I romani hanno dovuto attendere quasi nove anni dall’inizio della gestione del sistema idrico da parte di Acea Ato 2 spa per vedere riconosciuta nella bolletta la tariffa agevolata a favore di chi ha un basso reddito. Nessuna concessione, in realtà, ma un obbligo di legge previsto fin dalla legge Galli del 1994 e ripreso esplicitamente nella convenzione che regola il servizio. E nessun costo per la multinazionale quotata in borsa, visto che la tariffa sociale è completamente finanziata dagli stessi utenti, che pagano circa un centesimo per ogni metro cubo di acqua usata. Sorprendentemente si scopre – dopo due anni dalla creazione della quota “sociale” – che quasi nessuno nella capitale ne usufruisce. Su quasi quattro milioni di persone servite a Roma e provincia, sono poco più di ottocento le domande accolte per concedere la riduzione, come se la crisi non esistesse. Un dato che si scontra con l’aumento dei distacchi per morosità, pratica che sta lasciando tante famiglie senza diritto all’acqua, nonostante il referendum di due anni fa.

Che succede? I conti li ha fatti la segreteria tecnica operativa dell’Ato 2 – bacino che comprende l’intera provincia di Roma – che ha stimato un “tesoretto” destinato ad aiutare chi non può pagare la bolletta di circa 8 milioni di euro, accumulato – e non speso – da Acea grazie a quel contributo di solidarietà istituito nel 2011 proprio per coprire l’esigenza della tariffa sociale. Pochissime le domande arrivate al gestore (1930 nel 2011), e ancora meno quelle accolte (828).

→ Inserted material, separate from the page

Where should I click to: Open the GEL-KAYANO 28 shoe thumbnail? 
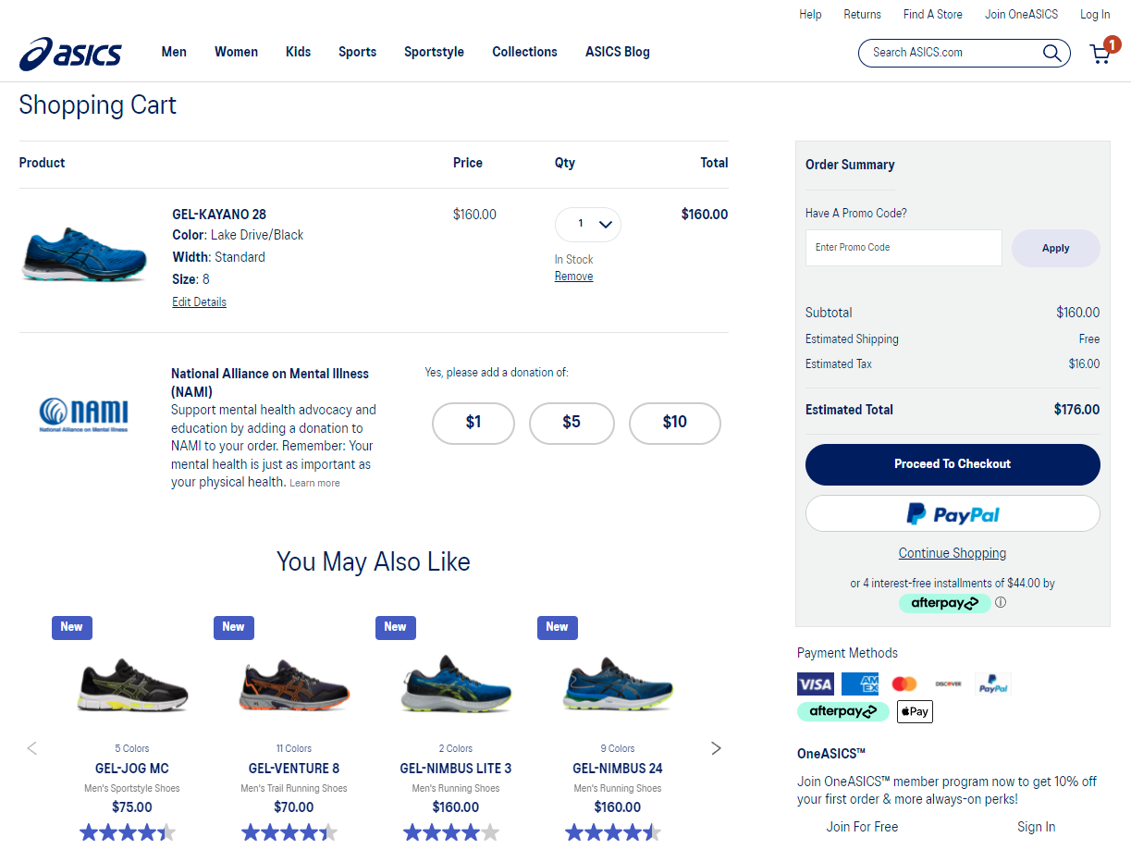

Il meccanismo per ottenere il diritto alla tariffa sociale – il cui regolamento è stato approvato dai sindaci nel 2011 – sembra una sorta di sadico gioco dell’oca. Primo: le domande potranno essere inoltrate esclusivamente con raccomandata con ricevuta di ritorno (costo tra i 4 e i 5 euro), escludendo il fax, l’email o anche il tradizionale sportello. Secondo: ogni domanda dovrà essere corredata da un certificato in originale di residenza, a dispetto delle norme sull’autocertificazione (costo 14,34 euro di bollo obbligatorio). Terzo: ad ogni domanda – che va rinnovata tutti gli anni – deve essere allegata la dichiarazione Isee del titolare dell’utenza. E, per finire, le richieste possono essere accettate solo se arrivano negli uffici Acea entro il primo luglio. Il risultato? Tra costi e difficoltà in molti casi non conviene chiedere di accedere al fondo di solidarietà: a fronte di un costo di almeno 20 euro, il beneficio è pari a 29 euro di sconto a persona sulla bolletta in un anno. Se poi la domanda non viene accettata, nessuno risponde all’utente, spiegandogli dove aveva sbagliato.

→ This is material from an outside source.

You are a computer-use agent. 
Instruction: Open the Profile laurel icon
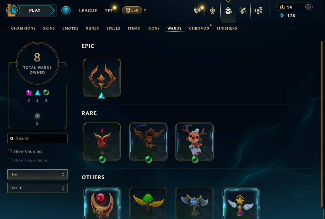click(x=212, y=10)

C’è poi un problema di informazione. A Roma gran parte delle utenze sono condominiali, con le bollette che arrivano solo all’amministratore. Nessuno avvisa i condomini sull’esistenza della tariffa sociale, che rimane una sorta di chimera. Nessuna campagna pubblicitaria sulla possibilità di accedere al fondo di solidarietà è stata mai avviata da Acea. E, infine, le stesse modalità di richiesta tendono a scoraggiare l’avvio della pratica. Eppure il fondo per garantire una quantità minima di acqua depositato nelle casse di Acea non è di poco conto. Nel 2011 la multinazionale romana ha raccolto attraverso le bollette 3,9 milioni di euro alla voce “contributo di solidarietà”, cifra salita lo scorso anno a 4,2 milioni di euro.